[Word and element pointing entries]
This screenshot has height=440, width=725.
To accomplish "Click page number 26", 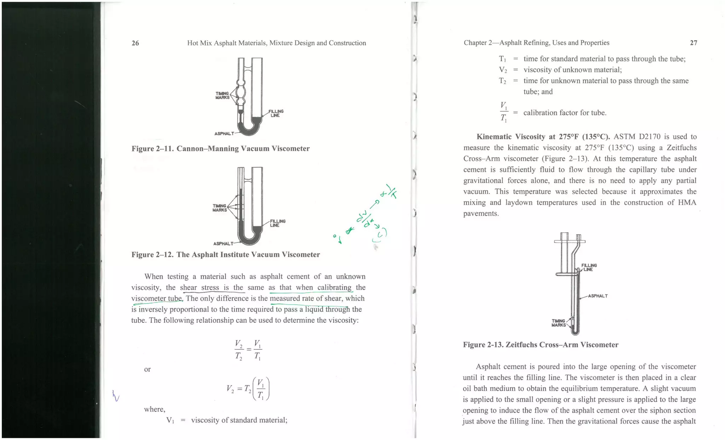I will coord(135,43).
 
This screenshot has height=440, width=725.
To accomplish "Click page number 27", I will coord(693,43).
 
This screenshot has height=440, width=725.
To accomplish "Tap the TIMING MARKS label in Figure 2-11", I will coord(222,96).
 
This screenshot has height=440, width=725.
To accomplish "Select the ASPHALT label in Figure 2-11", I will coord(224,133).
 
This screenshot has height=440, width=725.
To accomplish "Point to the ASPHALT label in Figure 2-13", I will coord(598,296).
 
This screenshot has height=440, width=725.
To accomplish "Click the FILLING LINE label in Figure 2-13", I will coord(589,267).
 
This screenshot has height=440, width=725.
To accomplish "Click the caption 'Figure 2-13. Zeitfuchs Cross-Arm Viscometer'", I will coord(541,345).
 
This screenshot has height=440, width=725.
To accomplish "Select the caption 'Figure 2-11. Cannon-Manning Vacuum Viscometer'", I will coord(221,149).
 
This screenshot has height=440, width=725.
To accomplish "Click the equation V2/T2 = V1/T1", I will coord(248,350).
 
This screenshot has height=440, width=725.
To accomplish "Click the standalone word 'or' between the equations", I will coord(147,369).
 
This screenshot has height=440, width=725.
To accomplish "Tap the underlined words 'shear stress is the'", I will coord(212,287).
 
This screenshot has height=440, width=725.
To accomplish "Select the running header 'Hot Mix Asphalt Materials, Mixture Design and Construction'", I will coord(276,43).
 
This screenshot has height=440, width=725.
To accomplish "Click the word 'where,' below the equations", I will coord(154,409).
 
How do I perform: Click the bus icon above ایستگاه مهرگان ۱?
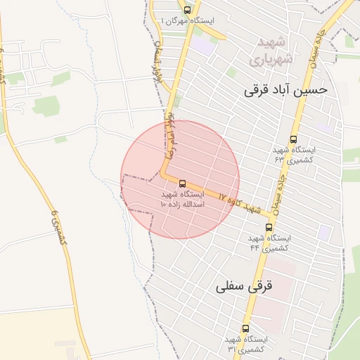click(187, 10)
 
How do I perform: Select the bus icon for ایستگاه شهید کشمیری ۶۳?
click(293, 139)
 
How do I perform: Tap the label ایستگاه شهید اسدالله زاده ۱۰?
click(182, 198)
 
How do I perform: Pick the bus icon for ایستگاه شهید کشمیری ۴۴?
click(269, 227)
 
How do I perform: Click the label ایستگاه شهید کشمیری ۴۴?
click(269, 243)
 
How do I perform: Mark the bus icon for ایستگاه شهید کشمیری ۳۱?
click(245, 328)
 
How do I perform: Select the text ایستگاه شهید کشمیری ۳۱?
click(245, 344)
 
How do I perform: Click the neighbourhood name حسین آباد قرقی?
click(285, 90)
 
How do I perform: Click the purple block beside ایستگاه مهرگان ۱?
click(204, 46)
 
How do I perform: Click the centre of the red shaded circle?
click(180, 179)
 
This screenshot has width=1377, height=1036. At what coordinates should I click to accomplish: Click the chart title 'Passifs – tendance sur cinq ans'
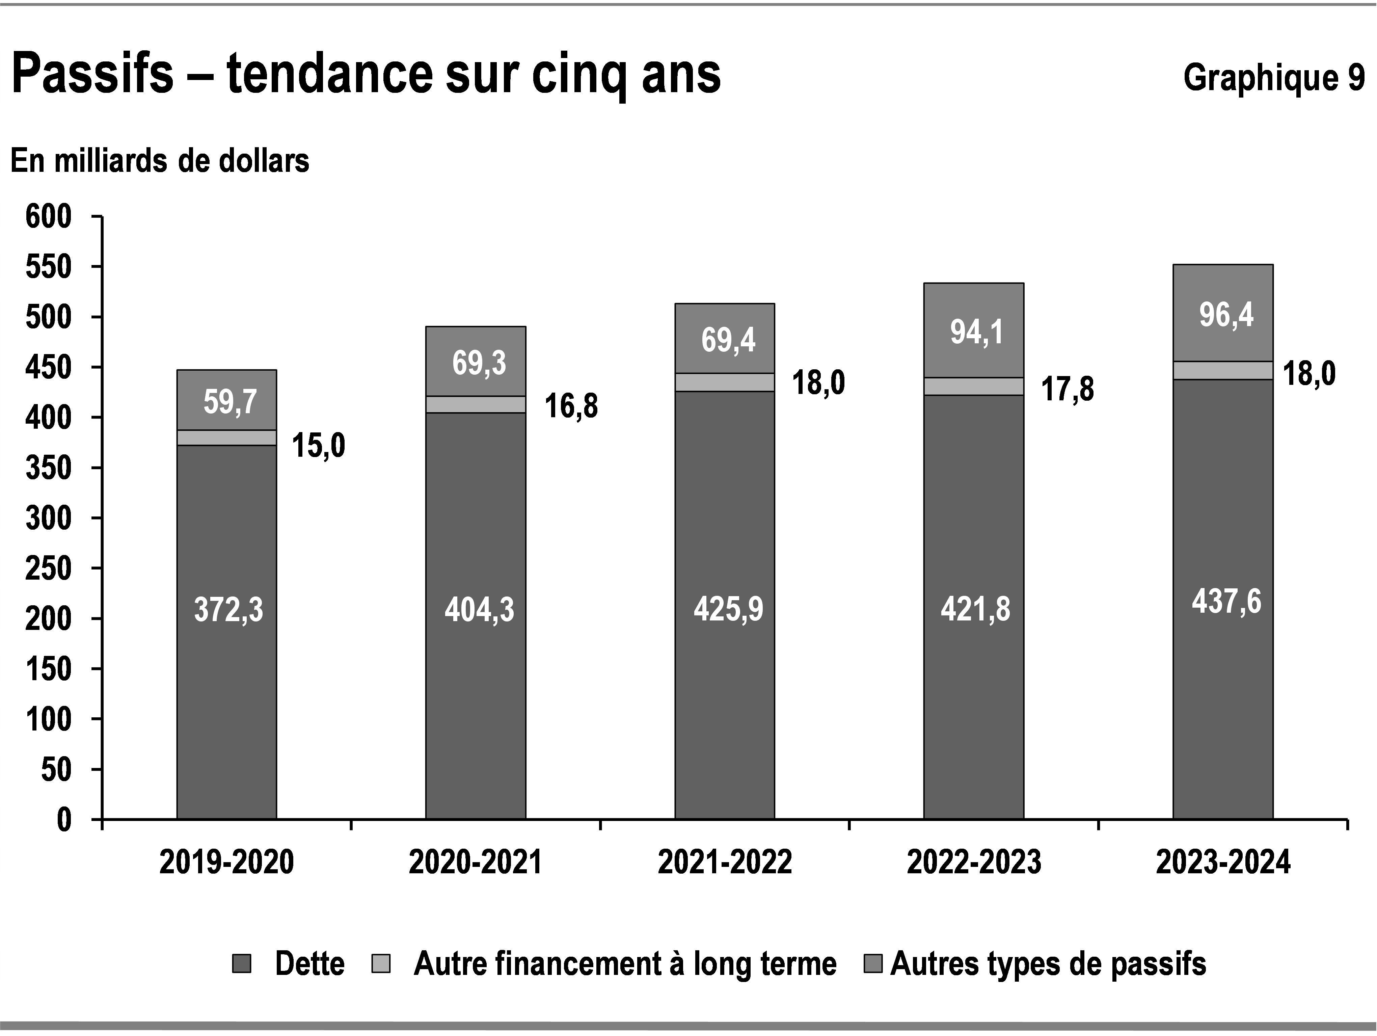(x=366, y=75)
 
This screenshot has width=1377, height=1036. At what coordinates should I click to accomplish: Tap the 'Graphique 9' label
(x=1273, y=78)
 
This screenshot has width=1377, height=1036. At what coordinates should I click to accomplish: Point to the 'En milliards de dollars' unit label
(x=160, y=161)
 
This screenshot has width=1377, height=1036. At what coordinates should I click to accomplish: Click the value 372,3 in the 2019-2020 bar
(x=228, y=610)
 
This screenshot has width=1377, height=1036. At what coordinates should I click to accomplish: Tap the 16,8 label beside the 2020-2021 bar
(x=571, y=406)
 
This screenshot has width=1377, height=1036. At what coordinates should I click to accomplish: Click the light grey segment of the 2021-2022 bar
(x=725, y=382)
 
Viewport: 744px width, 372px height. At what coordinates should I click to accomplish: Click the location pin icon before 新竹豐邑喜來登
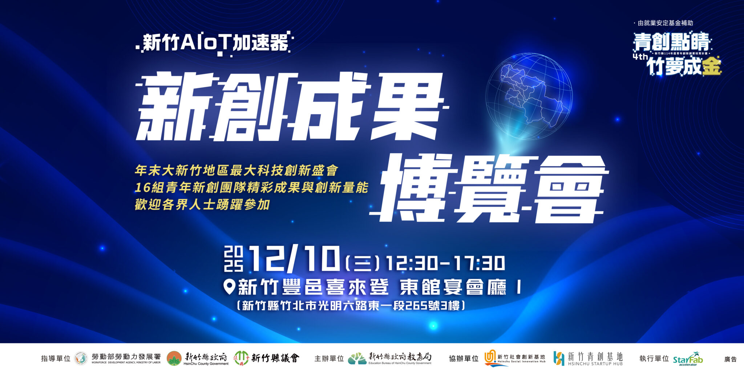pyautogui.click(x=229, y=287)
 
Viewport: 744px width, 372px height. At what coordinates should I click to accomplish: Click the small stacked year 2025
pyautogui.click(x=233, y=259)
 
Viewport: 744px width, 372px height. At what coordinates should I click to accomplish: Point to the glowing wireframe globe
pyautogui.click(x=529, y=96)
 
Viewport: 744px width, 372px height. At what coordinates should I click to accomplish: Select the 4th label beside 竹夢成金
pyautogui.click(x=640, y=57)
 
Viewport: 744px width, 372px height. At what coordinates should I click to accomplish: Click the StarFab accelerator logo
pyautogui.click(x=688, y=359)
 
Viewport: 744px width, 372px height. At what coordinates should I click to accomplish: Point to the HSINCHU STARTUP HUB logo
pyautogui.click(x=588, y=358)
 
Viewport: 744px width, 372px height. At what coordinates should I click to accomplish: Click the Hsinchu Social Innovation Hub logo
pyautogui.click(x=515, y=358)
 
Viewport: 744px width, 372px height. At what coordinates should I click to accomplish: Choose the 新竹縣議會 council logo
pyautogui.click(x=267, y=358)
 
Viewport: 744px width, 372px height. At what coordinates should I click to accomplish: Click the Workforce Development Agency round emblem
pyautogui.click(x=81, y=358)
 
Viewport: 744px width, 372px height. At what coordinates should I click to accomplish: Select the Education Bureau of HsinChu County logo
pyautogui.click(x=390, y=358)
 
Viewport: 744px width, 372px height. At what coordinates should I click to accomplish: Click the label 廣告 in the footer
pyautogui.click(x=730, y=359)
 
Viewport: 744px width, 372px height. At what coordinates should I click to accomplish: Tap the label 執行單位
pyautogui.click(x=654, y=359)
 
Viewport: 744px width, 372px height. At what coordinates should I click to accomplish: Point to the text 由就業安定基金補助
pyautogui.click(x=665, y=23)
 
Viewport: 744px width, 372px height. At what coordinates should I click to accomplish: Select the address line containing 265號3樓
pyautogui.click(x=351, y=305)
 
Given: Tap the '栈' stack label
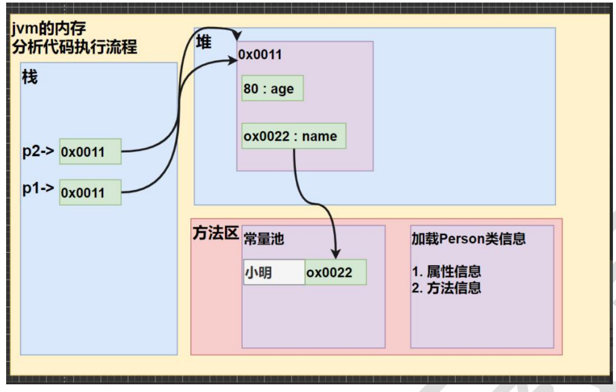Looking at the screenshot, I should point(30,78).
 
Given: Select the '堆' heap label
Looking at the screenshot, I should point(204,42).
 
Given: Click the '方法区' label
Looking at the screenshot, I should point(215,233).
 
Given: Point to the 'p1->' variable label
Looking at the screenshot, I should point(38,188).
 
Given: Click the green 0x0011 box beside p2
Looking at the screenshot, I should point(90,151).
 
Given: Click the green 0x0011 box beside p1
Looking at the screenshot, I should point(90,192).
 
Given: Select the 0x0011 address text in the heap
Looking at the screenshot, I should point(260,54).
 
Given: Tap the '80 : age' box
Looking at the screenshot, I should point(272,89).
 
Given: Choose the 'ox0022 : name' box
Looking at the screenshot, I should point(294,136).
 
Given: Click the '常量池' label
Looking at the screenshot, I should point(264,239).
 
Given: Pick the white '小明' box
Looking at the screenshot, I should point(274,272).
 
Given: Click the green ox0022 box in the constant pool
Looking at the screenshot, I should point(335,272).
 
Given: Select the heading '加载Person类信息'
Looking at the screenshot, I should point(468,239).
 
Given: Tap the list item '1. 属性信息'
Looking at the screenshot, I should point(446,272).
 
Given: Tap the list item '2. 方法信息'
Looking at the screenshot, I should point(446,288).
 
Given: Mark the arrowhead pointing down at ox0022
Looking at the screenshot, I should point(336,253).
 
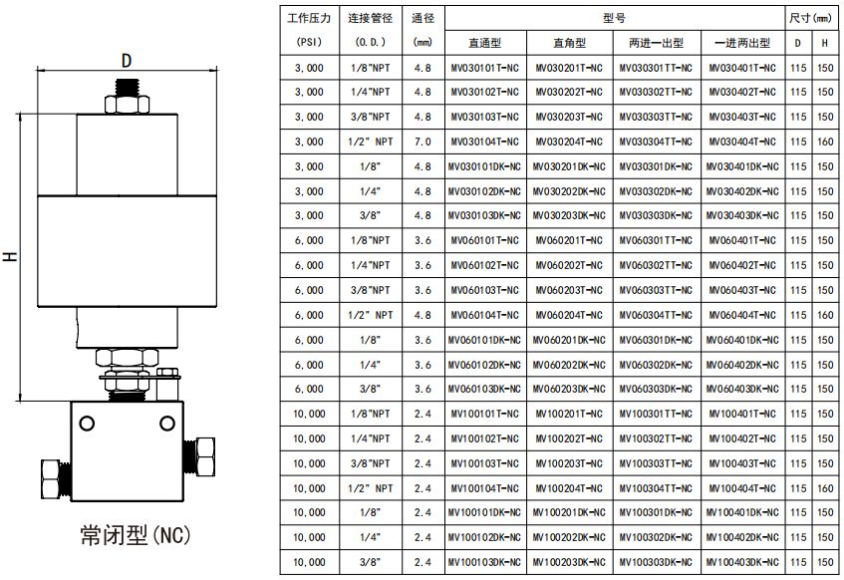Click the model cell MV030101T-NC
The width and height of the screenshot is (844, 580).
[x=484, y=68]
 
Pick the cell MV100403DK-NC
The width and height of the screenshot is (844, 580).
[x=742, y=563]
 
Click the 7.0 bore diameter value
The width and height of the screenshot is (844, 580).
[x=422, y=143]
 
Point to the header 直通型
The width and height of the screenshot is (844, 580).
[x=484, y=43]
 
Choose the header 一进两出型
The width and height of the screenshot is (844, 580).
[x=742, y=43]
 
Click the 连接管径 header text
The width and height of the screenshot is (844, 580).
[x=371, y=18]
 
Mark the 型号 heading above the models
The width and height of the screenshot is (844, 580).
[x=615, y=18]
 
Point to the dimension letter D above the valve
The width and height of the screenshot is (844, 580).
[x=127, y=60]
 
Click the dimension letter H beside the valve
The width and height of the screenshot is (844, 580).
[x=11, y=257]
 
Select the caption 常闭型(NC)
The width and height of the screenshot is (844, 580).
[x=135, y=536]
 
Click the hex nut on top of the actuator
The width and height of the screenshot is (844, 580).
[x=127, y=102]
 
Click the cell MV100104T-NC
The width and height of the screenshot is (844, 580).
[x=484, y=488]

_WORK TO DO:_ Find every line in the items above that contains the string "شهید" and copy each of those lines in full. The match is case-sensitive.

_SOLUTION TO THE PROBLEM:_
How do I perform: Select the bus icon for ایستگاه شهید کشمیری ۶۳?
How do I perform: Tap the label ایستگاه شهید اسدالله زاده ۱۰?
How do I perform: Pick the bus icon for ایستگاه شهید کشمیری ۴۴?
How do I perform: Click the label ایستگاه شهید کشمیری ۴۴?
How do I perform: Mark the bus icon for ایستگاه شهید کشمیری ۳۱?
How do I perform: Select the text ایستگاه شهید کشمیری ۳۱?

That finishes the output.